Rather than overfitting the regex to cover every edge case, we’ve prioritized maintainable support for standard and semver-like formats while explicitly documenting exceptions for transparency.

Thanks again for your valuable input and please don’t hesitate to share more insights or suggestions!

@rnorth
Copy link

rnorth commented Jun 11, 2025

@aparnajyothi-y we'd be very excited to see this get released - is there anything we can do to help? (testing?)

It looks like there's currently a check failing but it's apparently hitting a GitHub API rate limit. Presumably unrelated to the actual changes though:

Fetching version info for GraalVM EA builds from 'https://api.github.com/repos/graalvm/oracle-graalvm-ea-builds/contents/versions/24-ea.json?ref=main' failed with the error: API rate limit exceeded for 13.105.117.124. (But here's the good news: Authenticated requests get a higher rate limit. Check out the documentation for more details.)

@aparnajyothi-y
Copy link
Contributor Author

Hello @rnorth, thank you again for your continued interest and support!
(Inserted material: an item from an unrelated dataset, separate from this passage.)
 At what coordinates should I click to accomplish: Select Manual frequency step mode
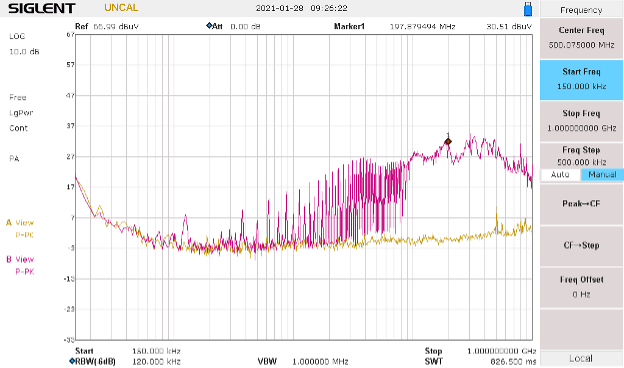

We’ve completed the regex and documentation updates, aiming for broad coverage of the formats in your test suite while clearly documenting known limitations such as jetbrains-21b212.1. As discussed earlier, we’ve prioritized maintainability and clarity over overfitting the regex to rare edge cases.

The recent failures appear to be caused by unauthenticated GitHub API rate limits and are unrelated to the core changes in this PR. That said, we’d greatly appreciate your feedback on whether the updated pattern works well against your test cases.

Please let us know if the current implementation meets your expectations so we can proceed with the review and merging process.

@rnorth
Copy link

rnorth commented Jun 23, 2025

Thanks @aparnajyothi-y

It looks like you've changed the regex a few times over the past few weeks, so I thought I should test it out.

I've tried the updated regex (source link):

/^java\s+(?:\S*-)?(?<version>\d+(?:\.\d+){0,2}(?:[+_]\d+)?)(?=(?:[-_](?!\d))|$)(?:[-_.](?:ea|LTS|beta|snapshot|internal|b\d+|\d+[a-z]*))*$/im;

I've tried this with @annettejanewilson's helpful jq command and by hand - unfortunately it seems like it's failing to match things like java temurin-21.0.0+35.0.LTS (or any other Temurin 21 releases).

Temurin is one of the most mainstream distributions, and 21 the most recent LTS version of it - so I'd say this is not just an edge case, but possibly one of the most important distribution versions to be able to match.

There are some other distribution/versions that fail to match that seem highly likely to catch people out:

  • LTS versions of adoptopenjdk
  • Any version of corretto

So I think it's unfortunate but the regex's changes since @annettejanewilson's comments seem to have reduced its coverage. 😬 I don't know the reasons for the changes, but they feel like a regression.

I'm wondering separately: looking at all the src/distributions/*/installer.ts files, it looks like after all this regex work is done there's corresponding code that has to convert the versions back into what seems like the original string from the .tool-versions file. I haven't got time to try it right now but maybe there's an obvious alternative way to approach this: parse the .tool-versions file just enough to get the distribution name, and then give the whole raw version part to the relevant installer.ts *Distribution to find and install. Maybe this should be considered if there are conflicting constraints stopping regex from working...

@aparnajyothi-y
Copy link
Contributor Author

Hello @rnorth, Thanks for the thoughtful suggestion! We agree that splitting regex logic by distribution would improve readability and long-term maintainability. For now, we’ve updated the existing regex to support all known version formats across distributions, which addresses the immediate issue with minimal impact.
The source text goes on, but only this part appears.